Semente Semanal #41 Deserto Verde

No Brasil, como em nenhuma parte do mundo, temos imensos campos de produção especializados no cultivo de uma espécie (monocultura), que utiliza grandes equipamentos mecanizados, utiliza irrigação automática, que insere agrotóxicos para controle de possíveis invasores e utiliza pouquíssima mão-de-obra neste processo. Essa produção tem imensa produtividade, gera grande lucratividade e nos faz acreditar, aparentemente, que é um bom negócio.

Para deixar mais claro, vamos fazer um comparativo deste cultivo através da monocultura com o trabalho. Imagine você ficar trancado numa fábrica realizando um trabalho extremamente restrito e muito repetitivo. Não deveria ser natural dedicar oito horas do seu dia fazendo exatamente o mesmo trabalho restrito e repetitivo. Sua potencialidade está sendo desperdiçada! Em algum momento, depois de anos talvez, você irá sinalizar insatisfação por conta desta rotina, correto?

Semente Semanal #41 Deserto Verde

O cultivo através da monocultura, é o mesmo trabalho restrito e repetitivo. A potencialidade do solo não é explorada. Por conta disso, o solo produzirá por anos e anos os mesmos nutrientes, as mesmas condições e manterá saudável o cultivo desta monocultura. Porém chegará o momento que ele também irá se sentir insatisfeito e quando isso acontecer, serão inseridos agrotóxicos para manter sua produtividade (ignorando que tal atitude contaminaria o lençol freático).
Após alguns anos, este solo não será mais lucrativo para esta monocultura, está demandando muito investimento de agrotóxico porque está esgotado. Neste momento será considerado um solo de baixa produção, então, este campo de produção será abandonado e em outro local se iniciará o mesmo ciclo.

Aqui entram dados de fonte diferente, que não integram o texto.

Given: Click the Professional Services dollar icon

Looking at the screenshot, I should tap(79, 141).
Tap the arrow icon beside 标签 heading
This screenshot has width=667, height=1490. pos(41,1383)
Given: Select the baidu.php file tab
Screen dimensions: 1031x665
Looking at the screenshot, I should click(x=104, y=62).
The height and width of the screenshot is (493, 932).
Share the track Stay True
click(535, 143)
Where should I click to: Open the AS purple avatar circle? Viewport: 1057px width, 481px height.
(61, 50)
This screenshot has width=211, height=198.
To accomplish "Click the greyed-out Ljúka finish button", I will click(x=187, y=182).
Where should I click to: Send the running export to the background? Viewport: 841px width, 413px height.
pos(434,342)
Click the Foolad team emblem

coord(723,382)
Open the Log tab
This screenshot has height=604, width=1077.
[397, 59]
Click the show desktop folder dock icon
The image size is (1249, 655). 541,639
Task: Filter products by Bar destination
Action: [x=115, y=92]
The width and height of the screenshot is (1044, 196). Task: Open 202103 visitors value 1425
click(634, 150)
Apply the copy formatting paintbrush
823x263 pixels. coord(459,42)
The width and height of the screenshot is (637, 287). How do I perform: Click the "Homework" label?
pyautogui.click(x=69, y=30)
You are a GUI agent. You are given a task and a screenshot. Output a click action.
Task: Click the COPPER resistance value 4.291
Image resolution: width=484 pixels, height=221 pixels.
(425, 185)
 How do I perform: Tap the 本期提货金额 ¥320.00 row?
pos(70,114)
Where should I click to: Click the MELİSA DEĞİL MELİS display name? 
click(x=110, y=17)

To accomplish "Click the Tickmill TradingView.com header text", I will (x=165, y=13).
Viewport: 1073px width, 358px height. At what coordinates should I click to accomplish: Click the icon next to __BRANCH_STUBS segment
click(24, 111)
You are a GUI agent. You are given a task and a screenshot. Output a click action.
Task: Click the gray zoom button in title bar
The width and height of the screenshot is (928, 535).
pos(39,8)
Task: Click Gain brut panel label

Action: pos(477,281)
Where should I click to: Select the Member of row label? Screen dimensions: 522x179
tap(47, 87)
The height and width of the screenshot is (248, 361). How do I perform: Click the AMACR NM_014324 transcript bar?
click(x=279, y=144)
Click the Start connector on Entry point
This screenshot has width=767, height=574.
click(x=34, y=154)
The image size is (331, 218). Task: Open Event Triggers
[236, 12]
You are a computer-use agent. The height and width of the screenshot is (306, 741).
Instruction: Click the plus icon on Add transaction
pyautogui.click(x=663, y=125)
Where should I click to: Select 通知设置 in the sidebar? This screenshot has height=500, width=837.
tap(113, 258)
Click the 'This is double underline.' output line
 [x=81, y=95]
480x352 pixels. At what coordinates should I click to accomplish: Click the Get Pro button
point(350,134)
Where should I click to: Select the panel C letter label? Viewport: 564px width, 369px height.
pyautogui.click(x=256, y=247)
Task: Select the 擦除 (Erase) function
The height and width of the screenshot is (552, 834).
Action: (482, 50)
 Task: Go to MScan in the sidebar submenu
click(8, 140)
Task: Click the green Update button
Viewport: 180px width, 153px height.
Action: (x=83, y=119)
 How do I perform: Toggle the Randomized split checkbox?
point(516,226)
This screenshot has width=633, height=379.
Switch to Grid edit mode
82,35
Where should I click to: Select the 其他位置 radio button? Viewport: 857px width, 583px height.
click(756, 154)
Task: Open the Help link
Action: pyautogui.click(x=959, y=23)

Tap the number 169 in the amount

Esta atividade tem produzido o que reconhecemos como “deserto verde”, imensos campos utilizados pela monocultura, explorados até seu último recurso e abandonados por não serem mais produtivos para a indústria.
Ressaltamos que não existe solo ruim! Todo solo, mesmo esses que tiveram todos os seus recursos explorados pela monocultura, têm capacidade de regeneração. E é essa recuperação que vem sendo feito com muito sucesso pelos movimentos de agricultura sintrópica que realizam o cultivo de alimentos através de agroflorestas.